Excerpted passage
☆ ☆ ☆ ☆ ☆

Does natural law imply, or require, the existence of God?


While God is by nature the goal of all beneficent serious endeavours, human beings…have been made as God’s playthings, and this is, indeed, the finest thing about us. All of us, men and women, ought to fall in with this role, and spend our lives in playing this noblest of plays.

Book VII of Plato’s Laws in Finnis, Natural Law and Natural Rights.

 

If there is an order to human affairs and nature, then one might ask whether this order was created, and by whom. If it was, and we can understand these things using reason (that is, our reasoning faculties are aligned with this order), does this mean we were also created?

 

For Aquinas, the answer is yes: natural law does involve a divine being and an eternal law created by that being[5]. Grotius wrote that our understanding of natural law and the requirements to maintain social order would exist even in the absence of God (whose existence he affirms):

 

What we have been saying would have a degree of validity even if we should concede that which cannot be conceded without the utmost wickedness, that there is no God, or that the affairs of men are of no concern to Him.

☆ ☆ ☆ ☆ ☆

What to produce
Answer these questions about the natural law passage above:
1. Which book of Plato's Laws is the opening quotation taken from?
2. For Aquinas, what does natural law involve?
3. Does Grotius affirm or deny the existence of God?

Data extract
☆ ☆ ☆ ☆ ☆

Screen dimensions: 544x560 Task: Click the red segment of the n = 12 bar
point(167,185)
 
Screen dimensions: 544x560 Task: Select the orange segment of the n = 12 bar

☆ ☆ ☆ ☆ ☆

Solution to the exercise
1. Book VII
2. A divine being and an eternal law created by that being
3. He affirms it.